The Manresa Retreat: From Love, Of Love, and For Love
The eighth installment of the Manresa Retreat occurred the weekend of April 17 at the Bryn Mawr Retreat Center in Honesdale. Over the span of three days, the retreat focused on exploring the life’s work of the founding Jesuit saint, St. Ignatius of Loyola, and some of his unique contributions to the philosophy of love and religion.
“Manresa was the first retreat of my life and I didn’t know what to expect. I went in with an open mind and came out with new perspectives about God and spirituality. It was a great experience to meet new people and immerse myself in the University culture,” said Matthew Morris ’23.

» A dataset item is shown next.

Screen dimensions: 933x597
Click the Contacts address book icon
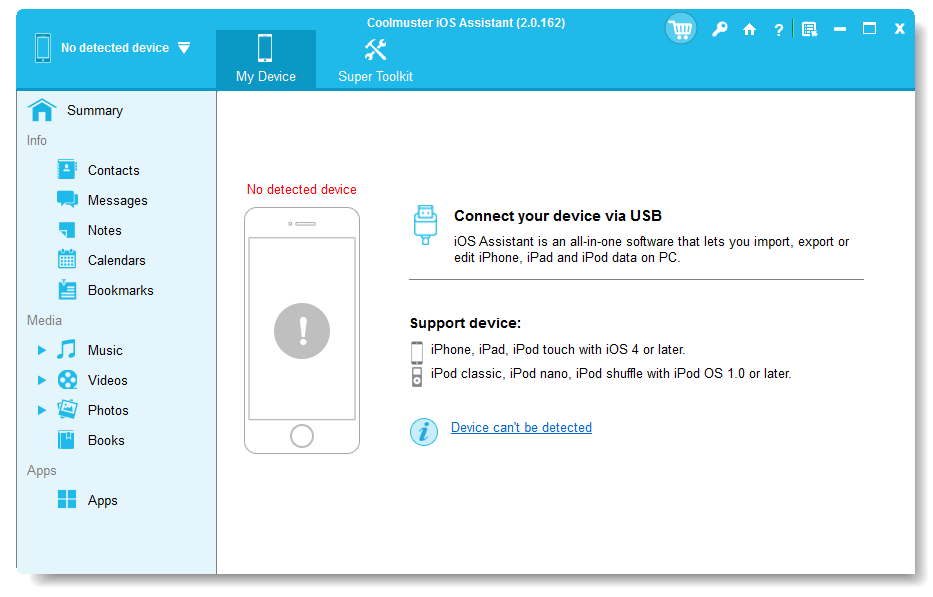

One of the most outstanding accomplishments of St. Ignatius was his Spiritual Exercises, a prayer and meditation guide written in the town of Manresa in 1548. Ignatius provides a well-developed overview of the Spiritual Exercises in the first five stanzas of its introductory Principle and Foundation. This Principle helped the Manresa retreatants explore the concepts of love for self, for God, and for others. Retreatants uncovered in prayer and in various discussions the meaning of finding God in all things, gratitude and reverence, faith that does justice, Ignatian indifference, and magis and discernment.
"My experience with the Manresa retreat has been nothing but positive. It has allowed me to recognize the gifts that I see in myself and how I can use them to impact the world around me," said HollyAnn Serp ‘21.
In what was a wonderful and impressionable weekend, everybody left in appreciation of the fact that we are all truly from love, of love, and for love.